What's the difference?
Since I like simple, and since the Wiki page is dated later than the forum thread, I decided to try that method using v3.0.0 on Linux with the v3.1.1 fpc.zip trunk snapshot:
make buildbase installbase CPU_TARGET=avr OS_TARGET=embedded SUBARCH=avr5 CROSSINSTALL=1 INSTALL_PREFIX=~/opt/fpc NOGDB=1 PP=/usr/bin/fpc CROSSBINDIR=/opt/cross/bin BINUTILSPREFIX=avr-
That completed with no errors. But the Wiki instructions basically stop there. So, now what?
I found two directories in ~/opt/fpc: bin and lib. There was
nothing in bin, but I found ppcrossavr in lib/fpc/3.1.1 along with a units directory.
Okay, so I downloaded and extracted Blinky.zip from the forum thread linked above. Then copied Blinky.lpr to ~/opt/fpc/lib/fpc/3.1.1 and, after some experimentation, finally got it to compile with:
./ppcrossavr Blinky.lpr -Tembedded -Pavr -MDelphi -Scghi -CX -O3 -Xs -XX -l -vewnhibq -Fiunits/avr-embedded/rtl -Fu. -FUunits/avr-embedded/rtl -Cpavr5 -Wpatmega328p -a -XPavr- -OoFastMath -OoNoStackFrame -XX -CX
And then uploaded it to my Arduino Uno with:
avrdude -v -patmega328p -carduino -P/dev/ttyUSB0 -b115200 -Uflash:w:blinky.hex:i
The Uno on-board LED blinked as it was being programmed and verified, and then, nothing. No blinking, visual silence.
I thought at first I may have 'bricked' my Arduino. But, an upload of a HEX file generated from C showed everything was good.
Looking at the assembly in the respective ELF files did me no good as assembly is like Greek to me. But it did give me an idea.
In Blinky.lpr, I replaced the two calls to the SomeDelay procedure with the For loop contained within that procedure and removed the procedure. I think this would be similar to inlining a procedure.
Now it works correctly: blink, blink, blink, ... (where ',' = normal pause and blink length is the same).

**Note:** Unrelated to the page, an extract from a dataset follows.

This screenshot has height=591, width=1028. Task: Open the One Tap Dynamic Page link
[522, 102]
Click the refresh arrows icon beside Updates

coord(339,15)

Then I tried actually inlining the procedure, ie. "procedure SomeDelay; inline;". That also works, but not correctly. The timing is obviously incorrect: blink blink, blink blink, blink blink, ... (short duration blinks).

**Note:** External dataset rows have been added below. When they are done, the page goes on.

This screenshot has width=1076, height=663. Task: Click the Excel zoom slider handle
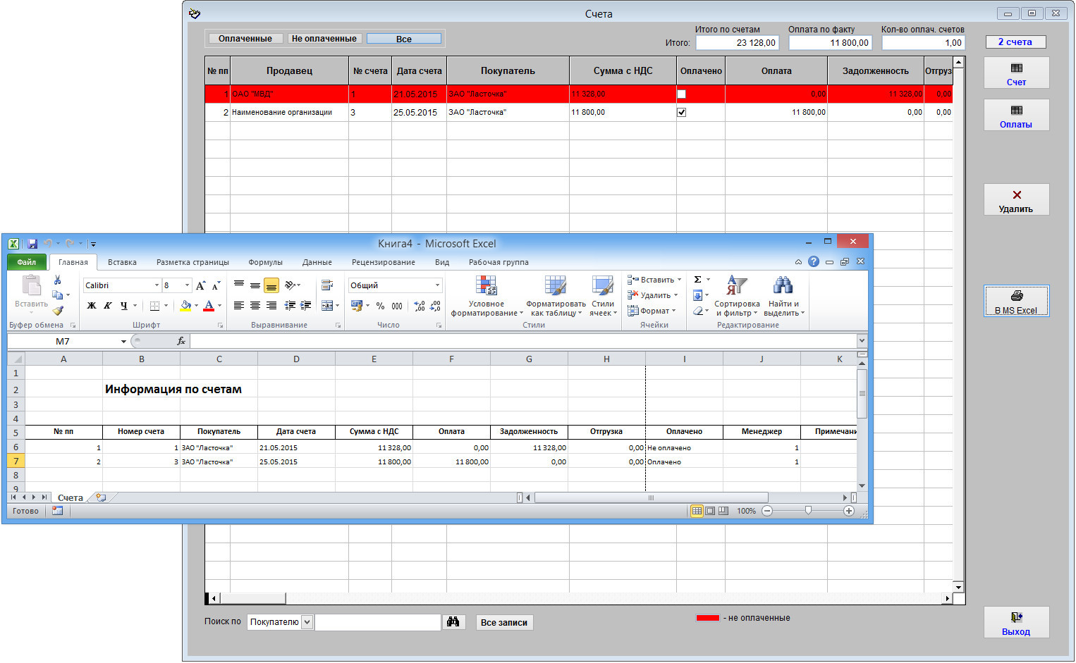pyautogui.click(x=808, y=511)
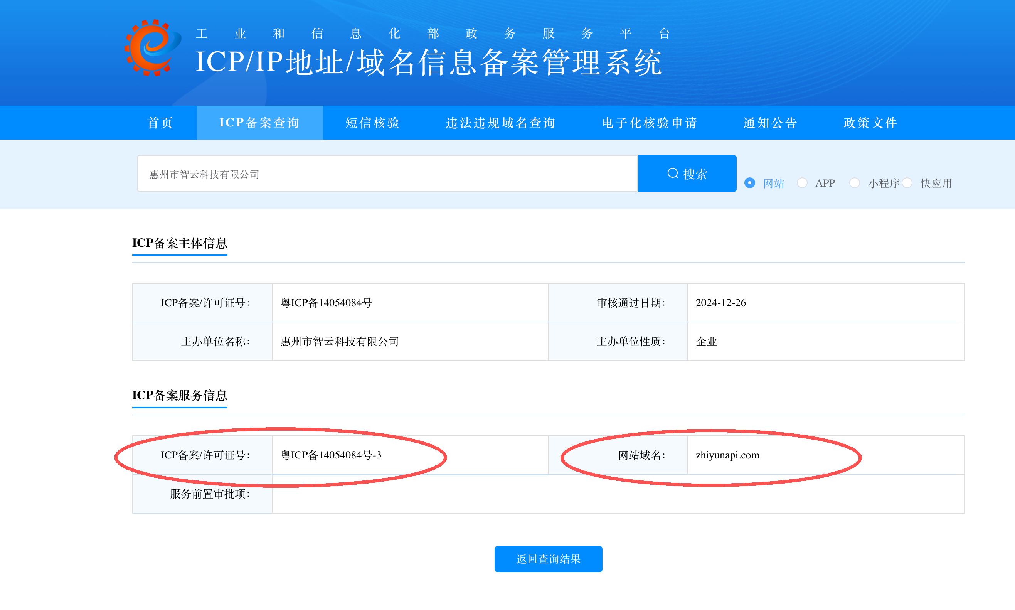Click the 搜索 search button
This screenshot has width=1015, height=610.
(x=687, y=173)
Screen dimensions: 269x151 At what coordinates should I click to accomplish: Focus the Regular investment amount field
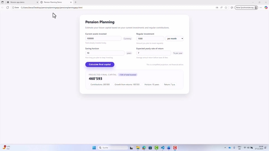pos(150,39)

Could someone help me understand why there is a difference between the procedures given on the Wiki and in the Tutorial, and why one would want to use one over the other?
And why does physically inlining the delay work while using a delay procedure does not? And why does declaring the procedure "inline" work but with incorrect timing?